I also use a accurate digital thermometer. Once things are going on my HERMS, my controller will be reading 152 for example, and my dial thermometer on side of the mash tun will match perfectly. I spot check with the digital one and it always matches too.
 
The biggest things that helped my efficiency was building a water profile with Brunwater, which it looks like you did. I also use distilled. Recirculating my mash throughout and to me most important is to stir every 15 minutes thoroughly. I think even with my HERMS, there was different temps going on throughout the mash tun. Ever since these changes, I get a consistent 90%.
Also, your thermometer. I had issues with it as well. Calibrate it. Get some ice water and place in for a few minutes. Adjust it with the screw on the back until it reads 32. You'll want to stir the ice water occasionally as you do this. Also, boil some water and do the same thing at whatever your boiling temp is for your altitude. Mine is 204 here in Reno.
I also use a accurate digital thermometer. Once things are going on my HERMS, my controller will be reading 152 for example, and my dial thermometer on side of the mash tun will match perfectly. I spot check with the digital one and it always matches too.

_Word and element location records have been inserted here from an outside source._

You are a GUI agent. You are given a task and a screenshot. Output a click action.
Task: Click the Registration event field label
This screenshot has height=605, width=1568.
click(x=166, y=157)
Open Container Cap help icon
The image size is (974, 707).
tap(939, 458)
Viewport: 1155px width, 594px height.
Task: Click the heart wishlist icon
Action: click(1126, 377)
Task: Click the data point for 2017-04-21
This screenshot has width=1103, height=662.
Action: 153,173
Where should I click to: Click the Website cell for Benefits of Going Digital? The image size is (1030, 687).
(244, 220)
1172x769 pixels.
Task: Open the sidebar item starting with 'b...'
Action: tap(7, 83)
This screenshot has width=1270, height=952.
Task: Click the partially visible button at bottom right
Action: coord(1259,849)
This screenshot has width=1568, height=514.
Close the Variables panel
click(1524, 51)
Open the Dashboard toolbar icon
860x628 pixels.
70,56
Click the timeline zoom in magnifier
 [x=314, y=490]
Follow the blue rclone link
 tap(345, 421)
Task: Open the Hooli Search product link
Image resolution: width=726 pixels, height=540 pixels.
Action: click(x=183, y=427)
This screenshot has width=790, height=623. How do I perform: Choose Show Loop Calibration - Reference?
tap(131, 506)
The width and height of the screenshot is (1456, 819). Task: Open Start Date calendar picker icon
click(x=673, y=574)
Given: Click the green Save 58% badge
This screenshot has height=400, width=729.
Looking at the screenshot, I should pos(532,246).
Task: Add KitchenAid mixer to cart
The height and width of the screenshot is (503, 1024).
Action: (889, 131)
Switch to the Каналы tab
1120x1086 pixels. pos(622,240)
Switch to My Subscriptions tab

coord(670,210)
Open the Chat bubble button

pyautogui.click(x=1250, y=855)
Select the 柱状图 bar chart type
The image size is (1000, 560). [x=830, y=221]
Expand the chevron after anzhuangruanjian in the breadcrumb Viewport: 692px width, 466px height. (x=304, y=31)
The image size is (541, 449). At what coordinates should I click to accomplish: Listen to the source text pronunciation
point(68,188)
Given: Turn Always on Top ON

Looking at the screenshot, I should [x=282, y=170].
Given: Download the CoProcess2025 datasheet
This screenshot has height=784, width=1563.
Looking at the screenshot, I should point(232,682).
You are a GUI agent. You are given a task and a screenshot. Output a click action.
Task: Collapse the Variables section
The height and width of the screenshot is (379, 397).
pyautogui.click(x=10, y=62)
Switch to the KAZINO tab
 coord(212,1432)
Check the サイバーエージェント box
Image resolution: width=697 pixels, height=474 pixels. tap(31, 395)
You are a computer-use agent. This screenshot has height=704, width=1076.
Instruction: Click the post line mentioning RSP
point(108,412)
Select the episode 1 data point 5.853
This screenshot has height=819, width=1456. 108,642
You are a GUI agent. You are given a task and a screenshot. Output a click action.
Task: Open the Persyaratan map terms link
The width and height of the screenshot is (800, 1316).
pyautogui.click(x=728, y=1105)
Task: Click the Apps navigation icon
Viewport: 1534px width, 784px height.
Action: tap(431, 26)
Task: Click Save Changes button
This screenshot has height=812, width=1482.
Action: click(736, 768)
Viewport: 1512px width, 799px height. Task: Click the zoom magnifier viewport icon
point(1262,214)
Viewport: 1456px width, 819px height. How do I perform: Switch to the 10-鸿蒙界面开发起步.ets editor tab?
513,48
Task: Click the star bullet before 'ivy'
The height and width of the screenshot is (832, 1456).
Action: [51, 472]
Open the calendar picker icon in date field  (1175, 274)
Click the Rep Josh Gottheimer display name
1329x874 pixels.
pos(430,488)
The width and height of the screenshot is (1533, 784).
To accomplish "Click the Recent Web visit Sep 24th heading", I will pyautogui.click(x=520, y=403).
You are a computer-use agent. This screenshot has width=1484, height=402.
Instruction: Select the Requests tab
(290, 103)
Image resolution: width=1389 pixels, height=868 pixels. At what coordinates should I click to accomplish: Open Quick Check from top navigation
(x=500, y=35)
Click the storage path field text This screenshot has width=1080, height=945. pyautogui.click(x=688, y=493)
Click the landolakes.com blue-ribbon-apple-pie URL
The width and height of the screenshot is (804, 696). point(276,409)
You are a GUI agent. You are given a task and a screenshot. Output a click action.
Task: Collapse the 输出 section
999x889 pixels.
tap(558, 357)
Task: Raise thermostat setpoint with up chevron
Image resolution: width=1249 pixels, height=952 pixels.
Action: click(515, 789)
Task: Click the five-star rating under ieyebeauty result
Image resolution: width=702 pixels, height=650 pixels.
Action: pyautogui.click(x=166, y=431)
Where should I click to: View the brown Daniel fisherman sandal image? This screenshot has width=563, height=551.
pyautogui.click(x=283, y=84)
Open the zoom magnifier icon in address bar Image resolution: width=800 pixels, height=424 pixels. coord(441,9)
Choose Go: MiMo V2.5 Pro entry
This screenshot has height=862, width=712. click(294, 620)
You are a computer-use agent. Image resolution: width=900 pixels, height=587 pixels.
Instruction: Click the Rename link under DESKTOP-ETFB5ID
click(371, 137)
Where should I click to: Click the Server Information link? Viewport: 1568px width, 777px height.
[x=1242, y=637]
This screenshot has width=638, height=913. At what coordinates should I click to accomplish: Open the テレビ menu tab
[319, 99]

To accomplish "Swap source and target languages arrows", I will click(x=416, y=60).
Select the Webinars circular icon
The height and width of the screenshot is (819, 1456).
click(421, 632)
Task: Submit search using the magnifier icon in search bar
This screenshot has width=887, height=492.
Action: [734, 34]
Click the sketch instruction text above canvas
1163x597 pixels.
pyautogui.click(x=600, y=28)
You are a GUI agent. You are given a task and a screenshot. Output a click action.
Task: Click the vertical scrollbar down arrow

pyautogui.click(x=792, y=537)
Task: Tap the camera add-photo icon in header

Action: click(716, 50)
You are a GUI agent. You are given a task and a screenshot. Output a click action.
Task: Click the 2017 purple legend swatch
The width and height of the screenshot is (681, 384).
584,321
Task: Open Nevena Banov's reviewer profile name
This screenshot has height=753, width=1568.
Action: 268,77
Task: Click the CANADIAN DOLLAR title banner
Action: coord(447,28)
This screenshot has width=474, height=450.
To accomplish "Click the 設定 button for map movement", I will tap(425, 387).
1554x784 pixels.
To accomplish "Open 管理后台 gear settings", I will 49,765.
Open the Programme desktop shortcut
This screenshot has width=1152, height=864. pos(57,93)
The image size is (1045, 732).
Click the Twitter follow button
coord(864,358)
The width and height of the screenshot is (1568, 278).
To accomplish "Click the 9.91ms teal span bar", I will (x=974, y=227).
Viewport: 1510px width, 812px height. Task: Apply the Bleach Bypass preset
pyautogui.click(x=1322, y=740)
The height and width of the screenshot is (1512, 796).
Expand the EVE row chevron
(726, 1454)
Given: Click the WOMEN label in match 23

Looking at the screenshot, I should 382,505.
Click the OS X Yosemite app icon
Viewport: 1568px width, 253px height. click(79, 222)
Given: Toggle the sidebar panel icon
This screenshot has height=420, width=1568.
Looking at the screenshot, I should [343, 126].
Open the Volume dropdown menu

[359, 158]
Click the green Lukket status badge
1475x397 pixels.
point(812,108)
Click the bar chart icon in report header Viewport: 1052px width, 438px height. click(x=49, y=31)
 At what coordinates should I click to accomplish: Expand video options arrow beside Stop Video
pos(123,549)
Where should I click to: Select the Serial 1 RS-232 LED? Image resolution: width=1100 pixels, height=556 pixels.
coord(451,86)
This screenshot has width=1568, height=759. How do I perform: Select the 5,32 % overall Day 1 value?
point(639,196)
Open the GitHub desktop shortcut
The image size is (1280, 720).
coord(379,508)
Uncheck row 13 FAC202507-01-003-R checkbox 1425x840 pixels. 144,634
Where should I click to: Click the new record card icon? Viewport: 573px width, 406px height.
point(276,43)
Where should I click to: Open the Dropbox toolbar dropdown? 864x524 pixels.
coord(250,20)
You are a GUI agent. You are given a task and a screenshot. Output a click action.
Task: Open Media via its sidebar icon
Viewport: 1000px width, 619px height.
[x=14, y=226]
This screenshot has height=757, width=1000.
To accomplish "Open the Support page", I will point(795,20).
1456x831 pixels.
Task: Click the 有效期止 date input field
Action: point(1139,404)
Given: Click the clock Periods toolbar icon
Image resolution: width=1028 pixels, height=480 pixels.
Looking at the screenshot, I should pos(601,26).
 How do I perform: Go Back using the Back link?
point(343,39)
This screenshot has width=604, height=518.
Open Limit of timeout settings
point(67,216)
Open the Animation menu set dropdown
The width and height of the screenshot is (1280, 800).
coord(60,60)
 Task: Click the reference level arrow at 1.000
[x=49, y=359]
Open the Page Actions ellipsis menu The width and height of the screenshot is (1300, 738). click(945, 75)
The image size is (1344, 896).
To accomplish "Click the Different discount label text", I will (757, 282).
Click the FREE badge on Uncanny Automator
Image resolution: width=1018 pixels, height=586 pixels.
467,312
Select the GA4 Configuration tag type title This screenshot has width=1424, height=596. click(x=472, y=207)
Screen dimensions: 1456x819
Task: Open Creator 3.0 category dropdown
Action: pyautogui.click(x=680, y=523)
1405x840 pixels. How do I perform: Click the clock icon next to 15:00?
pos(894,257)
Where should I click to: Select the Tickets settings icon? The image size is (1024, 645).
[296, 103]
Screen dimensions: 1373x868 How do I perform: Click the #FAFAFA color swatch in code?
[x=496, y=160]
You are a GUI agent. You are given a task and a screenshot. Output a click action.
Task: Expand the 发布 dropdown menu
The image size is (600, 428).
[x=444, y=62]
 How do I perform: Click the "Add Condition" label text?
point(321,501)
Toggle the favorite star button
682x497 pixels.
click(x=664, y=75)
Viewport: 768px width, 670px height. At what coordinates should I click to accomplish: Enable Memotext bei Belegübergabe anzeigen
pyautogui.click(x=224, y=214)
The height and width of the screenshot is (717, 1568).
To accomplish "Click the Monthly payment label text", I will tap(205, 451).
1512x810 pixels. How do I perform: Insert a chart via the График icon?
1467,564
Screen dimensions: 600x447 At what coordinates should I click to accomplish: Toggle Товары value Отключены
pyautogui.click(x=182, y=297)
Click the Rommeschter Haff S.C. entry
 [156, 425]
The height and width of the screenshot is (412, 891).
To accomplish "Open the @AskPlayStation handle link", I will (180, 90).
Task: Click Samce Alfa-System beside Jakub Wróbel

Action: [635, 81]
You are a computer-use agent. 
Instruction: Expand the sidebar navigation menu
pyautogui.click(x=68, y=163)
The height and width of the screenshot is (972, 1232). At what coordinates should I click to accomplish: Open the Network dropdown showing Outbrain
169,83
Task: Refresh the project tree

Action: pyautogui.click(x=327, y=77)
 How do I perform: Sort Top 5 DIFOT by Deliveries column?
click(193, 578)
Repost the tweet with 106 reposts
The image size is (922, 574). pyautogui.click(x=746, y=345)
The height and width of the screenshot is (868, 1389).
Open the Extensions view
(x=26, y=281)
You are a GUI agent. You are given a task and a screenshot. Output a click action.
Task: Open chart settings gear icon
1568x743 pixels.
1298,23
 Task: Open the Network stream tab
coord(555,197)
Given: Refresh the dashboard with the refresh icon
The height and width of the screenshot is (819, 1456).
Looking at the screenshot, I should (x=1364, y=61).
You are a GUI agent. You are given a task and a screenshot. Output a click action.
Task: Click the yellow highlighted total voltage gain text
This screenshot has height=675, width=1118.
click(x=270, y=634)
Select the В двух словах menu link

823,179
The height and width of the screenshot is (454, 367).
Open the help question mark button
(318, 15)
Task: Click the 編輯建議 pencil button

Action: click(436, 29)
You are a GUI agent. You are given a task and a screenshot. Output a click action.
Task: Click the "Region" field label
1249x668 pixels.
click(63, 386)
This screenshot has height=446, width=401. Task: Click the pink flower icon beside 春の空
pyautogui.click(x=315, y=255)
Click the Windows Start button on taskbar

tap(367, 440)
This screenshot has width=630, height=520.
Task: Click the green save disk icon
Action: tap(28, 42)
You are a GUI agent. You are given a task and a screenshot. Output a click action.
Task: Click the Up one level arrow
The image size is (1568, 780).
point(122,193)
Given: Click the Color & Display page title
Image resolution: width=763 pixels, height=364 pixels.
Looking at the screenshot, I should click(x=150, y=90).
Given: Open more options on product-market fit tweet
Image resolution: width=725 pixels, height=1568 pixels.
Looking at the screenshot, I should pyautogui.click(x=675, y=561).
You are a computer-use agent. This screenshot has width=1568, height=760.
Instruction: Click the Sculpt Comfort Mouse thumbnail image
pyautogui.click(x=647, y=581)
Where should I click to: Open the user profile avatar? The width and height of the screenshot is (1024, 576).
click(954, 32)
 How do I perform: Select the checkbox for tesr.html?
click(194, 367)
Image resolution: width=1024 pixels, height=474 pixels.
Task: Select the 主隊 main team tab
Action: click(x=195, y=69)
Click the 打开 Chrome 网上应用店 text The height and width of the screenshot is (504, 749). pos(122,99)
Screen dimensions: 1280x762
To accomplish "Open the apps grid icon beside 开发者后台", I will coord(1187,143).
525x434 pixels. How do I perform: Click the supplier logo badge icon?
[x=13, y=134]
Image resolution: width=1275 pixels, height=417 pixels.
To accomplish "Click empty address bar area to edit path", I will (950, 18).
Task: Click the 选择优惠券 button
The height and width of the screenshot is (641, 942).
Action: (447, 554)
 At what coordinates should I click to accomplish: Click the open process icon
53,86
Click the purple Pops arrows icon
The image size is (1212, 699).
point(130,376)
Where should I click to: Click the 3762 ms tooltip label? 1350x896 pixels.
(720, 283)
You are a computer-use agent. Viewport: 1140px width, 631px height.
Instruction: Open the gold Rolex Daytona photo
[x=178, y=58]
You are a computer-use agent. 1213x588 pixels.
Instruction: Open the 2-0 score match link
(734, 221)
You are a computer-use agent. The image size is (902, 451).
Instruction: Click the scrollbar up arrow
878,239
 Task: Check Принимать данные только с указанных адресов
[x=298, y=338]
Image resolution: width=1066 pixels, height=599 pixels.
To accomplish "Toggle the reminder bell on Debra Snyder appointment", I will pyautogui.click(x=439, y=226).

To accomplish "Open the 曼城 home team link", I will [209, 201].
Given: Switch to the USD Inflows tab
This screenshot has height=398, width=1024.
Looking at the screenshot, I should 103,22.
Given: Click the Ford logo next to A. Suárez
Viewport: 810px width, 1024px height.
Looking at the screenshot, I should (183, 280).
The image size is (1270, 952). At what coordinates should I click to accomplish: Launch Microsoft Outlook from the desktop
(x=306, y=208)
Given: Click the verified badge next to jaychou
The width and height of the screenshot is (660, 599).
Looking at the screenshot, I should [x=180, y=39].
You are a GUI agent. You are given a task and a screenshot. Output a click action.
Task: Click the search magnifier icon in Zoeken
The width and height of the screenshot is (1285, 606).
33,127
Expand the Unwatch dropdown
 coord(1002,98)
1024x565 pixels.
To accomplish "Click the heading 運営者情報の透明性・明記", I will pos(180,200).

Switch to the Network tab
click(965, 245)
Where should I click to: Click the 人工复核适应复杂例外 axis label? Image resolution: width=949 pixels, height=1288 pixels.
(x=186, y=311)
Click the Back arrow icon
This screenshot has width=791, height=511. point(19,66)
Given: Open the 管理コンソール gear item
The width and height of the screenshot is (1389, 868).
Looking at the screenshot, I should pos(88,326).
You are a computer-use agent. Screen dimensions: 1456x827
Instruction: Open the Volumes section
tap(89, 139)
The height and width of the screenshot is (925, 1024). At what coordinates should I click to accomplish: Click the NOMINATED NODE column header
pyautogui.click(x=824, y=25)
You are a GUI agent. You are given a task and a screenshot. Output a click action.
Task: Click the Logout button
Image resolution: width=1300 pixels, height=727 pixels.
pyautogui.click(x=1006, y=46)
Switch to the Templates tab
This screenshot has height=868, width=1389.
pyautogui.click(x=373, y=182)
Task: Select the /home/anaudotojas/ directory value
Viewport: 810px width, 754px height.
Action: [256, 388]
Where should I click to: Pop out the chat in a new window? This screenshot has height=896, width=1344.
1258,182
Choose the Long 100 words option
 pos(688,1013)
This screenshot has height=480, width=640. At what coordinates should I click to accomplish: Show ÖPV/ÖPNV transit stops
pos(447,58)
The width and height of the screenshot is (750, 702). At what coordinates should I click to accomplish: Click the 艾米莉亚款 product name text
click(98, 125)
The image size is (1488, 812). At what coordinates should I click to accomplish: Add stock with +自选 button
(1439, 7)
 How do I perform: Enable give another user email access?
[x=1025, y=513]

Thanks. Never thought to stir will be adding that to my process. Definitely doing some calibrations on thermometers. Its crazy how off some of these can be. I've used my Thermapen for a few years now too so its due for a calibration.
 
Take those measurements rather than guesstimate and yes, stirring will help but grain crush might help more. in 20+ years of brewing the single best piece of equipment I ever bought, still to this day, is my grain mill.
Yeah I was hoping I could get several more recipes done relying on NB's store crush to skip that expense. But it's becoming clear how important that is and also how unimportant or quickly and crudely it's probably done by NB before they ship my grains.
 
Yeah I was hoping I could get several more recipes done relying on NB's store crush to skip that expense. But it's becoming clear how important that is and also how unimportant or quickly and crudely it's probably done by NB before they ship my grains.

I agree a mill is important for efficiency, I gained 10 points just off that change alone. The other thing I haven’t seen here is that anything pre-crushed may have been around a while before being used. Milling grain and leaving it sit a long time definitely had bad long term effects on extract potential.

To me, mash efficiency is one of those things that a lot of little things tend to add up. I still fluctuate about 3-4 points efficiency (69-73), but I also tend to mash about 35-45 mins.

Good luck on the next brews, there is a lot to get right and dialing in takes time.